A gente vê por aí as novidades em IA e pensa: uau, isso vai mudar tudo! Meus colegas testaram o Gemini Spark, da Google, e ficaram impressionados. O tal Spark sabia o nome do cachorro de um deles e até da esposa do outro, sem que tivessem contado. É de arrepiar, né? Mas, pra mim, o que realmente assusta é como tudo isso parece focado numa ideia de “produtividade” que não toca nos problemas de verdade que a gente enfrenta.

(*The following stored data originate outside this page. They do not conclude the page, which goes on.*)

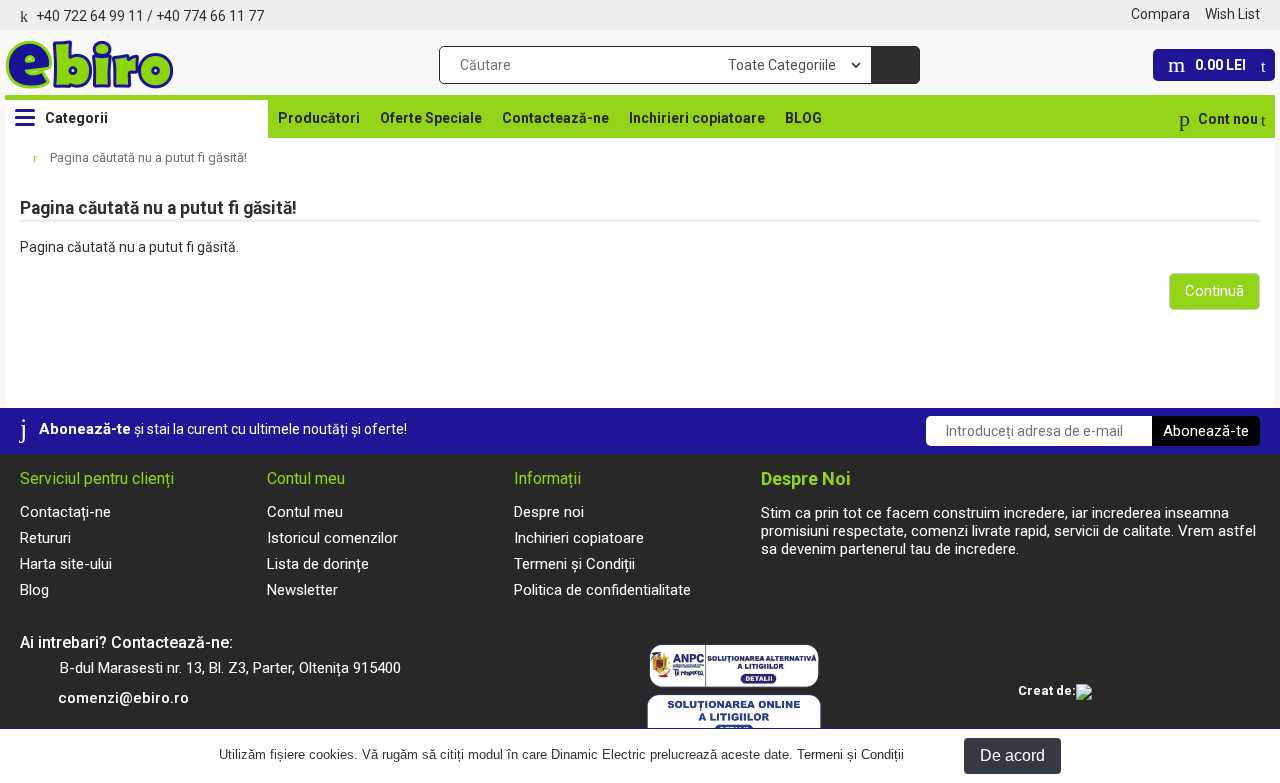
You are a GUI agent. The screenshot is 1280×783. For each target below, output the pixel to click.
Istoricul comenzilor (332, 538)
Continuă (1214, 291)
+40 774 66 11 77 (210, 16)
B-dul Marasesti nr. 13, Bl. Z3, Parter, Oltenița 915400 (230, 668)
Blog (34, 590)
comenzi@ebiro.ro (123, 698)
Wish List (1232, 14)
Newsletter (302, 590)
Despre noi (549, 512)
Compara (1160, 14)
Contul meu (305, 512)
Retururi (45, 538)
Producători (319, 118)
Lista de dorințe (318, 564)
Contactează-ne (555, 118)
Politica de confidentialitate (602, 590)
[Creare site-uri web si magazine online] (1084, 693)
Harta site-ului (66, 564)
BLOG (803, 118)
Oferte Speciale (431, 118)
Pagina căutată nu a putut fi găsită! (148, 157)
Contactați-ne (65, 512)
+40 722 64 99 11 (90, 16)
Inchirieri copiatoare (697, 118)
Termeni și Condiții (850, 754)
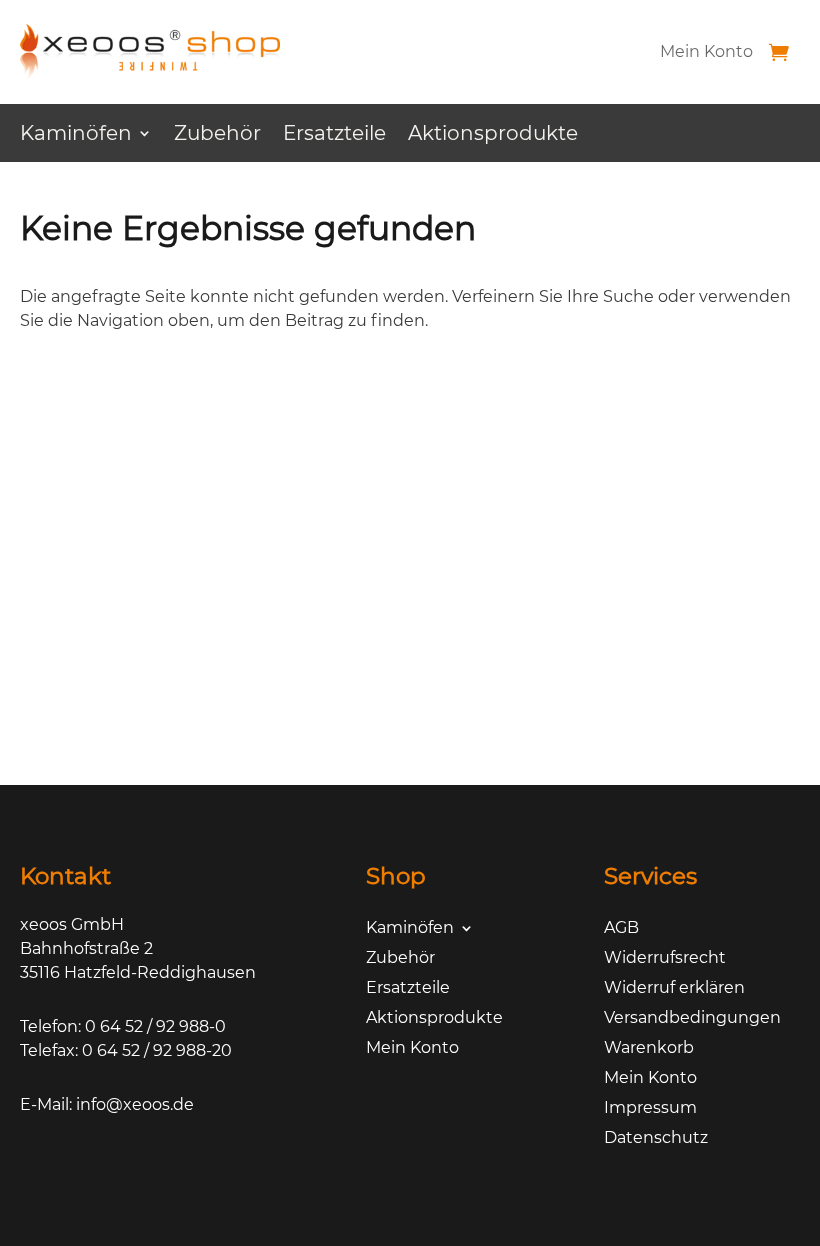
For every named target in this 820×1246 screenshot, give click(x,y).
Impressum (650, 1109)
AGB (621, 929)
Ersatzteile (334, 135)
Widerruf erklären (674, 989)
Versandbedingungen (692, 1019)
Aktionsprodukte (493, 135)
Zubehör (217, 135)
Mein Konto (706, 51)
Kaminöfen (76, 135)
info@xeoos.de (135, 1104)
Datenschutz (656, 1139)
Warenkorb (649, 1049)
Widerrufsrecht (665, 959)
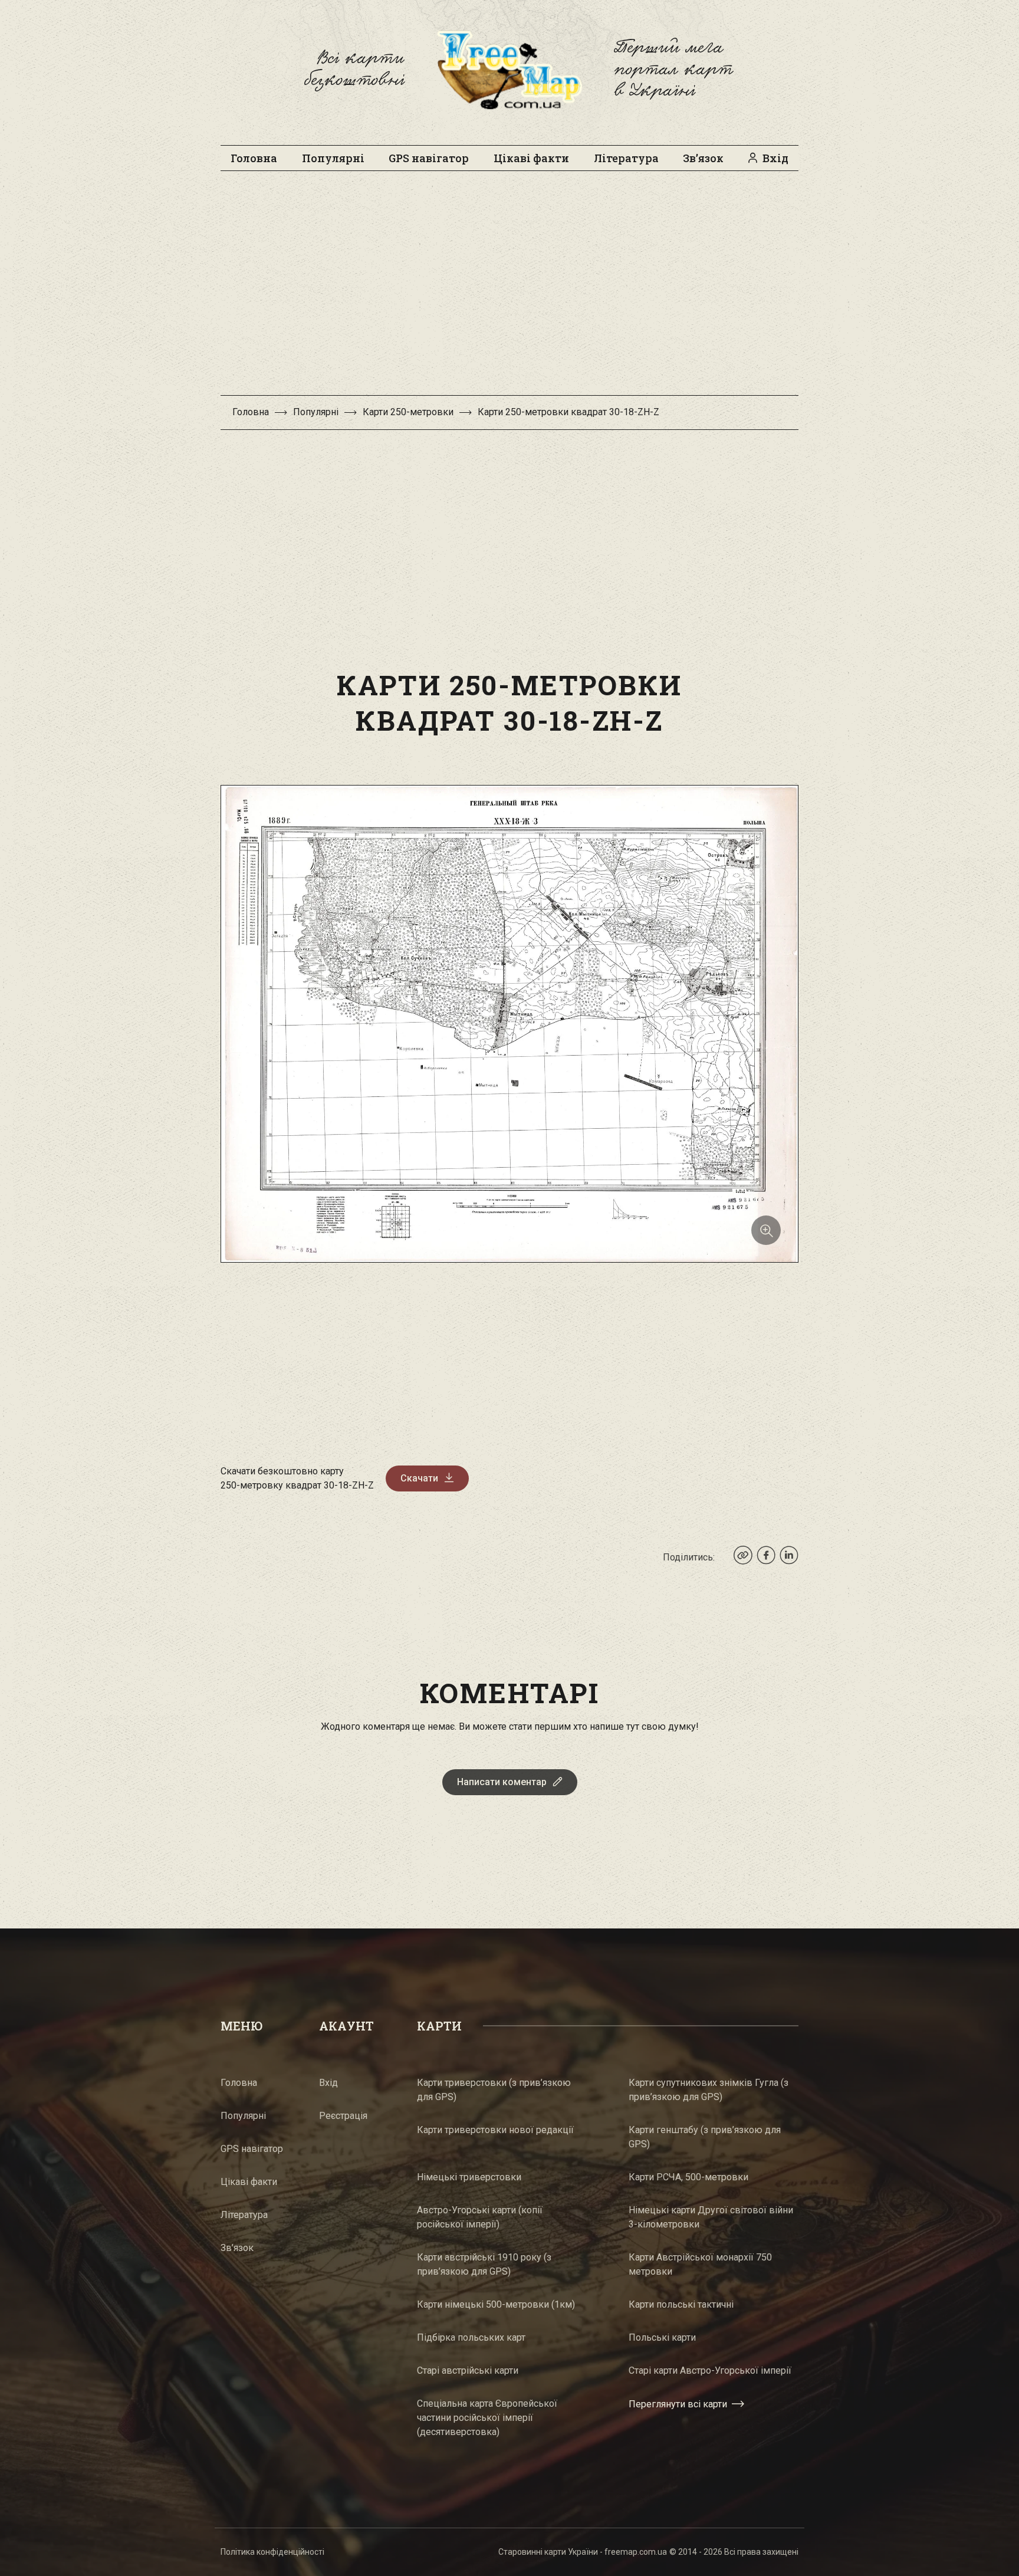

Sabe, essa história de ser produtivo virou quase uma religião. É como se ser produtivo fosse a chave pra tudo, e se você não for, algo está errado. A gente vive numa correria, com tarefas que parecem urgentes o tempo todo, mesmo quando não são. E aí a IA chega como a solução mágica pra essa bagunça que, sejamos sinceros, as próprias empresas de tecnologia ajudaram a criar. Elas passaram décadas borrando a linha entre o trabalho e a vida pessoal, e agora vêm com a ferramenta pra “otimizar” essa confusão.
Lembro da minha mãe, quando eu era criança, passando horas cortando cupons pra economizar nas compras de mercado. Nossa sala virava um mar de papel picado. Todo aquele tempo era roubado dela e da nossa família. Uma IA nos anos 90 talvez ajudasse a organizar os cupons, mas nunca resolveria o sistema econômico que exigia isso dela em primeiro lugar. É essa a questão: a IA pode te ajudar a colorir a agenda, mas não vai consertar um problema estrutural.
E pra onde vai essa busca incessante por produtividade? Tem gente por aí, com muito dinheiro, que fala num futuro onde robôs fazem tudo e a gente só curte a vida. Mas se você viu o robô falho do Elon Musk, sabe que a realidade é bem diferente. A ideia é que a gente rale agora pra que as próximas gerações possam ter uma vida mais tranquila, focada em arte e filosofia. Tipo, a gente se vira na pré-transcendência pra depois virarem artistas.
Enquanto isso, o Mark Zuckerberg compra um iate gigante numa cidade onde ele acabou de demitir um monte de gente pra bancar os investimentos em IA. A IA liberou o tempo desses funcionários? Boa sorte pra eles em Hollywood, porque lá também estão trocando atores por inteligência artificial. É uma ironia, né?
Tem um lado meio sombrio nessa história de “mais produtividade”. Nos últimos cem anos, a produtividade explodiu, mas os salários não acompanharam. Ninguém trabalha menos, só ganha menos. E enquanto empresas de IA acumulam trilhões, a gente precisa se perguntar: essa produtividade está realmente nos servindo, ou estamos apenas alimentando um sistema que nos exige cada vez mais, sem nos dar o retorno justo?